Lummi artist donates 15-acre island retreat to Western

Ann Morris, creator of the bronze sculptures in the “Sculpture Woods,” donated her forested property to Western, which will be used to enrich the university’s creative and artistic learning. // Photo courtesty of Mark Brovak

By Ali Raetz

Western has been gifted a donation of 15-acres of retreat space and forested land on Lummi Island from a renowned sculpture artist.

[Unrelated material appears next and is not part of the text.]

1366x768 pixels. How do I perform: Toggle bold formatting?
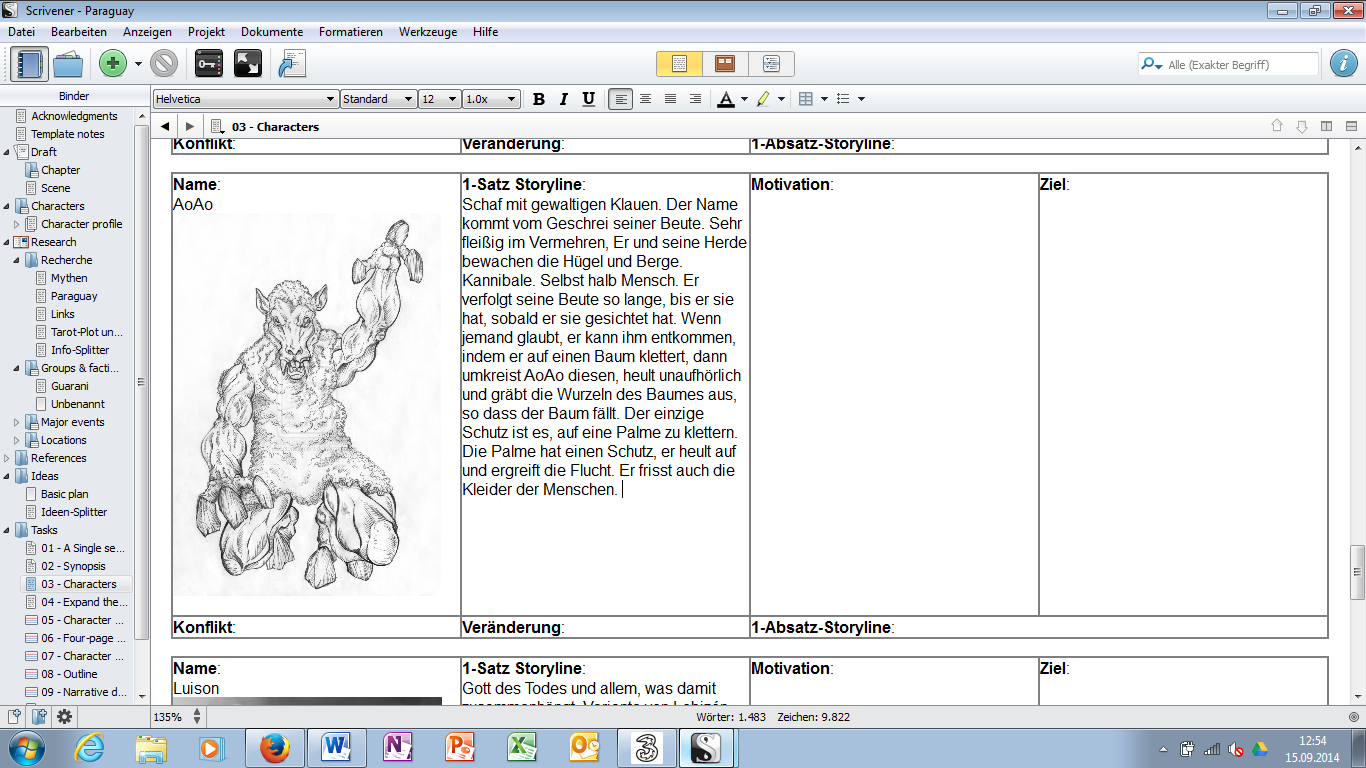(x=538, y=99)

Ann Morris, the creator of the bronze sculptures that inhabit the tranquil forest surrounding her studio, is donating her forested property known as “Sculpture Woods” to the Western Washington University Foundation.

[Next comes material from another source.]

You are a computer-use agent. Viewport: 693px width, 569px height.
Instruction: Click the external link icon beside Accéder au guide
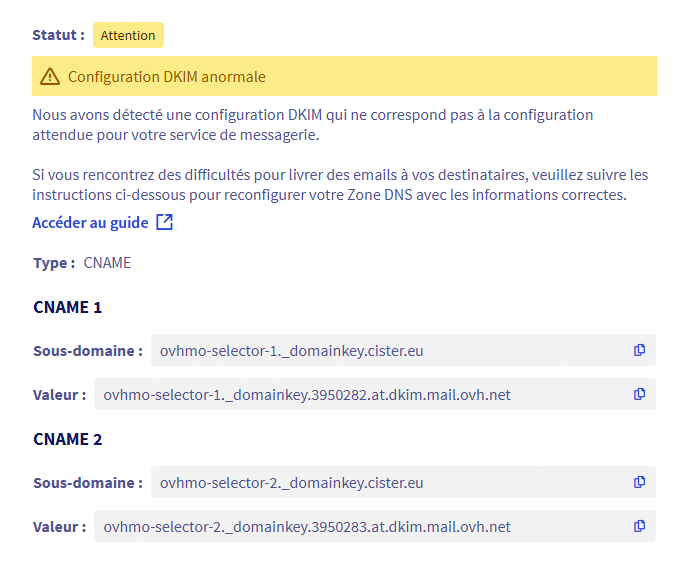pyautogui.click(x=164, y=222)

Western will sustain Morris’ creations, maintain the landscape and use the space to enrich the university’s creative and artistic learning, according to a pamphlet made by the Western Washington University Foundation.

The pamphlet said the space on Lummi Island will be used as an alternative learning environment, as well as a place to hold scholarly activities, recitals and retreats for Western students and special guests.

Kit Spicer, the dean of Western’s college of fine and performing arts, has been a key figure in making this donation possible for Western.

The bronze scultptures that inhabit the Lummi Island space were inspired by the “forested land of mist and rain.” // Photo courtesy of Mark Brovak

“Everyone that I’ve talked with that’s been [to Sculpture Woods] feels that this is a special place for creativity,” Spicer said. “You can just feel creative energy in the land, the woods, the sculptures, the structured studio. Everyone has been delighted by the whole idea of this.”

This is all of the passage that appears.